Mr. Arafat is increasingly unpopular among his own people, the butt of snide jokes about his corrupt Palestinian Authority and the cronies he brought with him from exile in Tunis and installed in top jobs. And there is a growing rivalry between this "Old Guard" of outsiders and the "Young Guard" of insiders who grew up in the street battles of the first intifada. The latter include men like Marwan Barghouti, the leader on the West Bank of the Tanzim, a militia nominally an offshoot of Mr. Arafat's Fatah, but in practice an independent rival.

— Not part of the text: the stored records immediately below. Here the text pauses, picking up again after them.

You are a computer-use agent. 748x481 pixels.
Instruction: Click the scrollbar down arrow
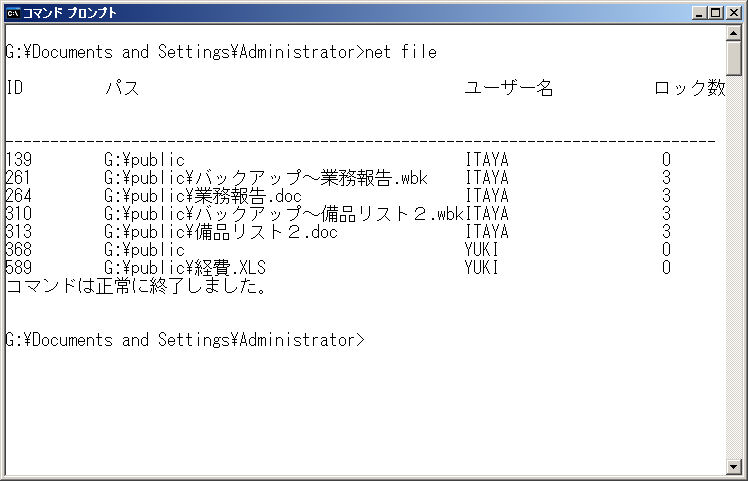pyautogui.click(x=733, y=466)
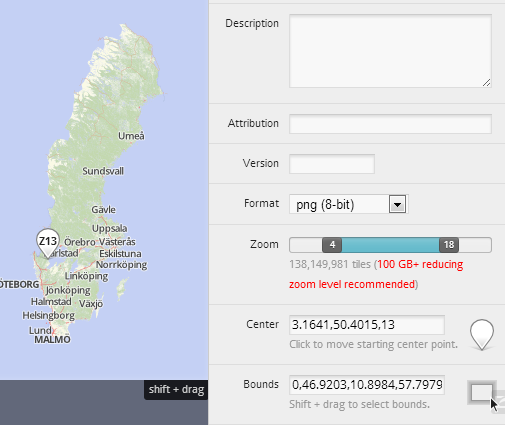Click the Bounds coordinates field
The height and width of the screenshot is (425, 505).
coord(367,385)
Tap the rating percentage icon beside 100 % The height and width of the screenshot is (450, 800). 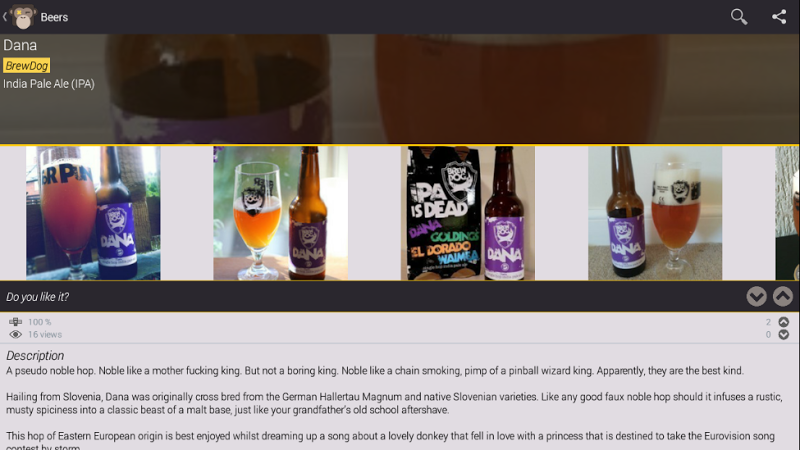[15, 321]
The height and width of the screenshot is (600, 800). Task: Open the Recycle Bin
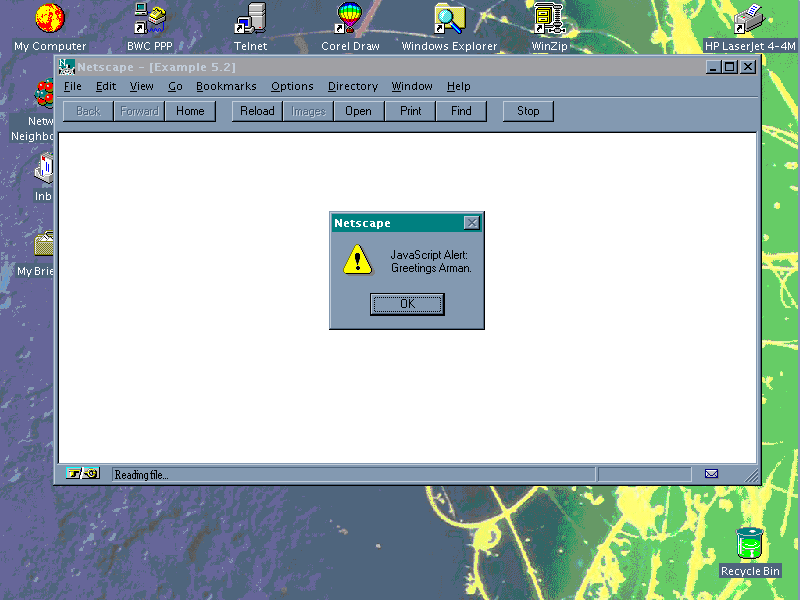(750, 545)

"I don't believe he has much power," said Khalil Shikaki, director of the Palestinian Center for Policy and Survey Research in Ramallah. Mr. Shikaki's polls chart a mounting disillusion with Mr. Arafat and the Palestinian Authority since a high point of Oslo optimism in 1996. A central tenet of the Oslo agreement was that a Palestinian security force would protect Israelis from Palestinians, and back then, the Preventive Security Force chiefs — Jibril Rajoub on the West Bank and Mohammed Dahlan in Gaza — locked up Islamic fundamentalists wholesale. There was no public support for suicide bombing because hopes were high for a Palestinian state in the near term.

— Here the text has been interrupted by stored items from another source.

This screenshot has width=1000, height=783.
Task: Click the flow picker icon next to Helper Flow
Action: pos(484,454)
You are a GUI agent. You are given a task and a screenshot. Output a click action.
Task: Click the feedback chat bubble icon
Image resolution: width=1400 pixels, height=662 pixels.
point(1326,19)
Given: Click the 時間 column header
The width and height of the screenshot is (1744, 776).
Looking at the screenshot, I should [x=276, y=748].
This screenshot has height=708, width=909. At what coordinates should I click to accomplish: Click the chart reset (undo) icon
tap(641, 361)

Israelis still want the P.L.O. to help ensure their security, but in the face of current conditions, it seems a preposterous idea. In Dr. Shikaki's latest poll, taken late last month, Mr. Arafat had only a 35 percent approval rating. Ninety-one percent supported fundamental change in the Palestinian Authority, 95 percent wanted the ministers dismissed and 83 percent believed corruption existed. And while 52 percent supported suicide bombing inside Israel, 86 percent opposed arresting the bombers.

The second intifada that broke out 20 months ago was as much a revolt against the aging P.L.O. leaders as it was against Israel, and today Mr. Arafat faces challenges from both secular nationalists — many with Western, democratic ideals — and from Islamic fundamentalists, whose influence has spread from their stronghold in Gaza to areas of the West Bank. The Islamists openly defy Mr. Arafat — last week they turned down an offer to join his "reform" government — and reject his call to stop suicide bombings inside Israel. Sheikh Ahmed Yassin, spiritual leader of Hamas, told the Lebanese newspaper An-Nahar: "We shall continue to pursue them everywhere, and they will not have security as long as we don't have it."

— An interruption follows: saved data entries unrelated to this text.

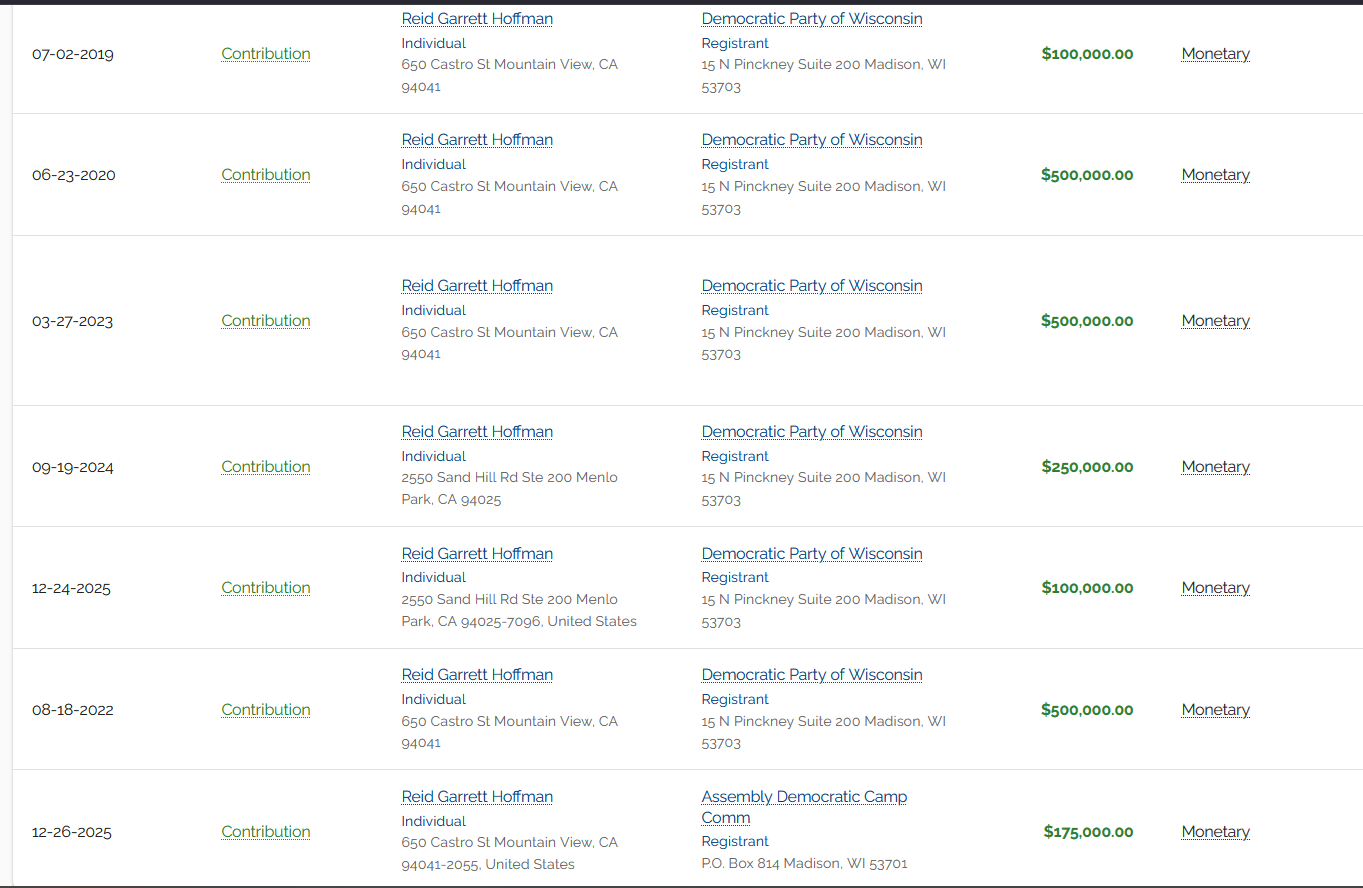Open Democratic Party of Wisconsin for 08-18-2022

tap(811, 675)
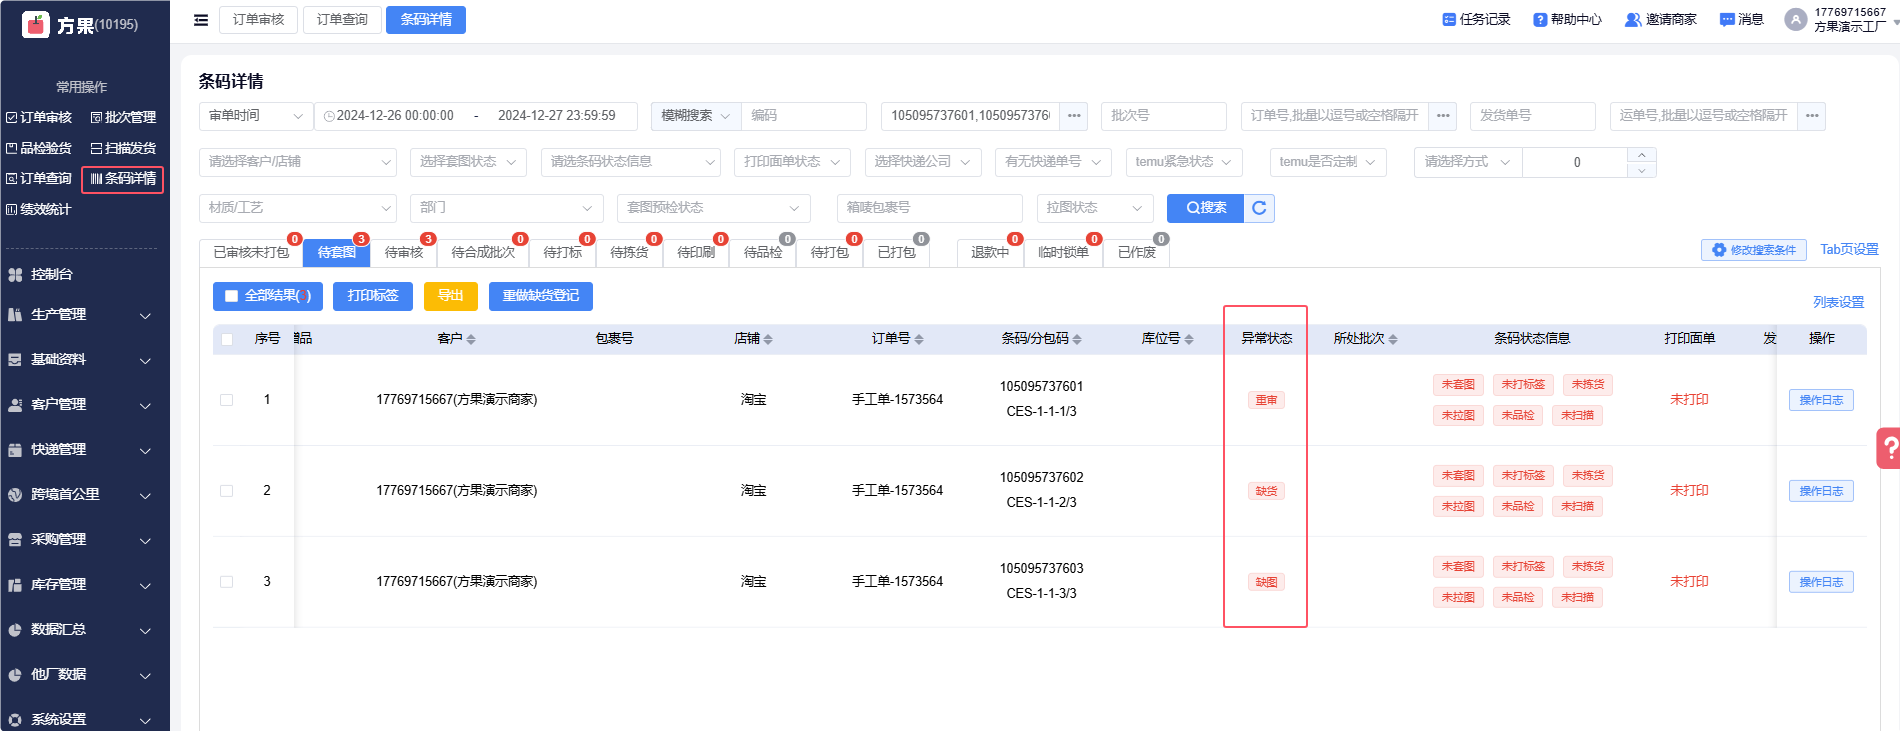
Task: Tick the select-all checkbox in table header
Action: click(x=227, y=339)
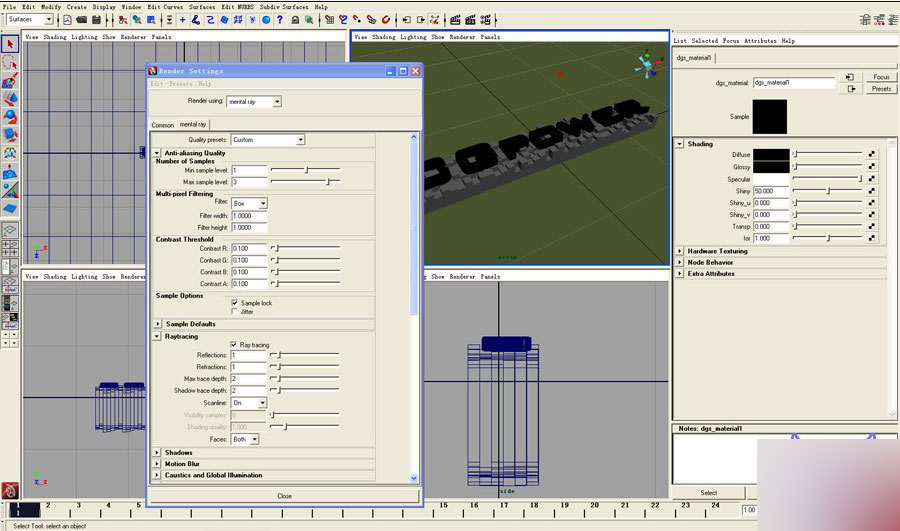Click the texture map button beside Diffuse
900x531 pixels.
pos(872,154)
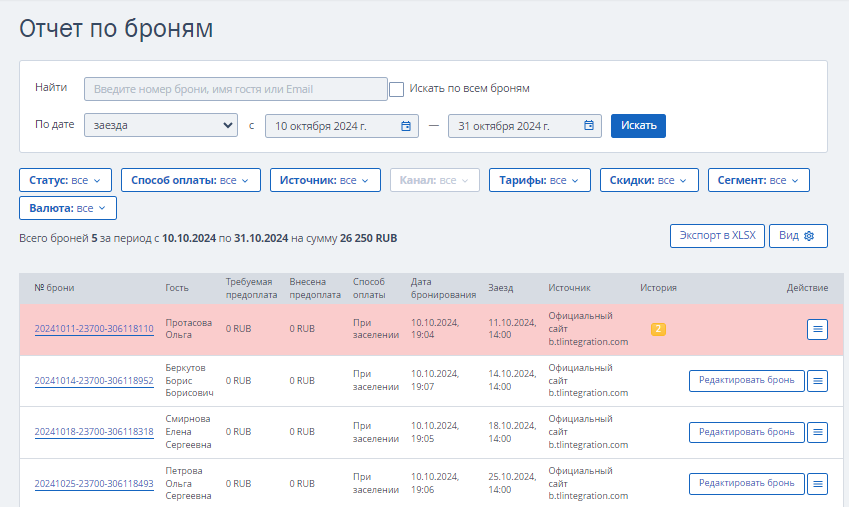Focus the booking number search input field
849x507 pixels.
tap(236, 89)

The attacks that brought Israeli wrath down on Mr. Arafat, both last April and last week, were carried out by Islamic radicals. Even as Mr. Arafat's compound here was besieged after the Passover bombing that killed 28 sitting down to a Seder, the Hamas leaders responsible were gloating to reporters in Gaza about their new explosives. Wednesday's bombing was carried out by a teenager from Jenin who residents said had been taught to drive just two days before by his Islamic Jihad mentors.

Israel attacked Mr. Arafat's compound in response, but the erosion of P.L.O. authority has left the bombers and the independent militias, now largely freelance, in charge.